This story was authored by Hlobile Jele, Advocacy and Communications Coordinator, Kwakha Indvodza.
Fathers play an important role in their children’s development and have a powerful impact on their well-being and health. A father’s engagement and investment (both tangible and intangible) in a child’s future is seen as the pathway through which fathers influence child development. Defined gender roles and stereotypes, however, often discourage men from taking an active role in child-rearing, especially in the early and most formative years. For example, Swazi men often are not expected to be responsible for, or to even assist in, basic parental functions, such as diaper-changing, feeding or bathing (except, perhaps disciplining) their children. Fathers have for so long assumed the role of providing for their children without being present in their daily lives and growth. For more fathers to become involved in parenting, they need to understand the advantages of a father’s emotional engagement to children and families.
Eswatini, because of its patriarchal nature is exposed to a growing rate of gender-based violence (GBV), particularly intimate partner violence (IPV). Statistics support that the majority of gender-based violence cases in southern Africa are perpetrated by a male relative, neighbor, or known community member (WHO). This abuse, coupled with the prevalent absence of men in the domestic space, both as present and as positive role models, means that many young emaSwati are growing up without regular contact with a positive father-figure, biological or otherwise.
In response to this gap, Kwakha Indvodza has introduced the Babe Locotfo – The Good Dad Campaign.
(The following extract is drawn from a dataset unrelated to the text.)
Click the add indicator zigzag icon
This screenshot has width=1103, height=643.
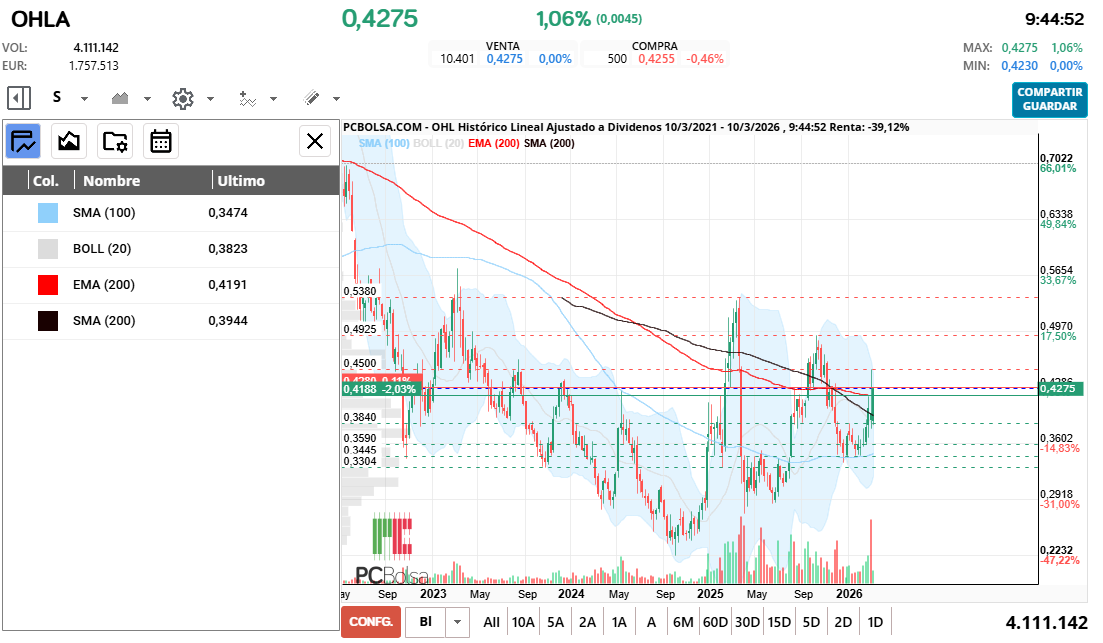point(247,98)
This campaign aims to contribute to the reduction of gender-based violence in Eswatini by encouraging men to challenge the social norms which perpetuate gender inequality and oppress the sexual and reproductive health rights of women and children in the home.
The Babe Locotfo campaign is a social media and in-person awareness campaign on positive fatherhood. Kwakha Indvodza through this campaign positively engages Eswatini men by actively encouraging and emphasizing the importance of a father’s role in the family. The campaign uses visuals to inspire positive fatherhood in the country and encourage father-figures of all kinds to play an active role in their children’s lives. Various activities have been implemented under the campaign to encourage present and positive fatherhood. The campaign has thus far used visuals and a writing competition to aid in the spread of the message.
Every Friday under the Babe Locotfo campaign, we celebrate fathers in Eswatini on Kwakha Indvodza’s social media platforms by sharing a picture of them and their children with a brief quote on what fatherhood means to them. The use of local fathers has been key in sharing the message on fathering to inspire positive fatherhood among Swazi men. In the first few months of conducting the campaign, we have identified that the use of such powerful, local, and relatable visuals, accompanied by emotive and targeted messaging toward men is a good way to start a conversation and develop a culture of active parenting in Eswatini.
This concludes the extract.